PERO Hein no hace un tratamiento maniqueo del tema: reparte con calculada equidad la corrupción entre países del este y el oeste. Ademas diseña personajes de las dos ex Alemanias relacionados con la maquinaria subyacente a la violencia. El cuñado de Willenbrock -un potentado empresario que convierte sospechosamente en oro todo lo que toca y alcalde honorario de su pueblo- es un hipócrita arribista para quien todo gira alrededor del dinero, un grosero machista cuando lo exigen las conveniencias (cuenta chistes de mal gusto sobre mujeres en la reunión social por el entierro de su madre para ganarse la simpatía de los ricachos patanes que lo escuchan) y un experto en escatimar el pago de impuestos. O unos antiguos colegas de Willenbrock, protagonistas del mitin de un nuevo partido político, que el lector avezado reconoce como el PDS, antiguo SED ahora rebautizado, que son ridiculizados hasta el límite de lo grotesco.

ES una lástima que Hein no desarrolle estas situaciones que se quedan en un mero apunte y que le hubieran permitido desplegar un entramado mucho más rico de relaciones.

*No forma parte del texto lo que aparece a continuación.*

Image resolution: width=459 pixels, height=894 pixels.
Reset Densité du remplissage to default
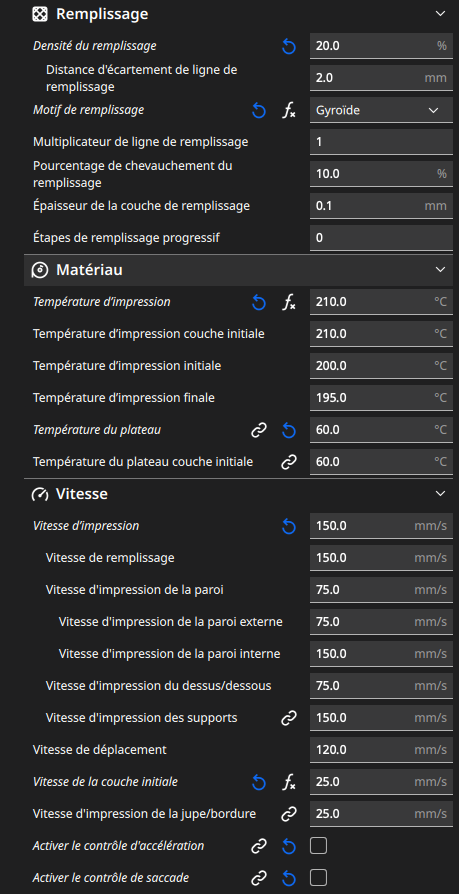289,46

Así se tiene la sospecha que los personajes secundarios existen prácticamente sólo en función del protagonista con quien se nos invita a compararlos.

Y desde luego Willenbrock sale muy airoso de la comparación. No es que el antiguo ingeniero sea un dechado de virtudes ni un modelo de refinamiento: sucumbe a la tentación de ahorrarse algún dinerillo por vía ilegal, consume pornografía, echa cada dos por tres una cana al aire y se despacha a gusto con la gente que no le cae bien.

PERO lo que a primera vista parecen defectos son en realidad cualidades. Pues estos rasgos de su carácter son sólo debilidades en la medida en que hacen a Willenbrock mucho más humano y entrañable. Porque, a pesar de su aparente rudeza, es sensible, legal, honrado y sentimental: no explota en su provecho las mafiosas relaciones que le proporciona su negocio; es con frecuencia tierno y detallista con sus dos empleados y establece un trato de amistad con ellos; abomina de comportamientos oportunistas e hipócritas; nunca es grosero con las mujeres, a pesar de lo que al principio pudiera parecer, sino directo y transparente; y se muestra tierno y detallista con su esposa, con quien mantiene una sana relación matrimonial y desarrolla un trato de encomiable compañerismo. Nuestro héroe recuerda en cierto modo a los protagonistas masculinos de las novelas de Böll de los años cincuenta, sólo que éstos resultaban creíbles, personajes positivos, moralmente insobornables, que preferían marginarse y mantener la mirada limpia y crítica a adaptarse a los nuevos tiempos de la posguerra y la reconstrucción. Willenbrock resulta simpático, demasiado simpático y buena persona para el ambiente en que está inmerso. Con todo Willenbrock es en su conjunto una novela sin complicaciones, de lectura fluida a la que contribuye mucho el registro coloquial que predomina y que la traducción de Daniel Najmías sabe trasladar al español con lograda naturalidad.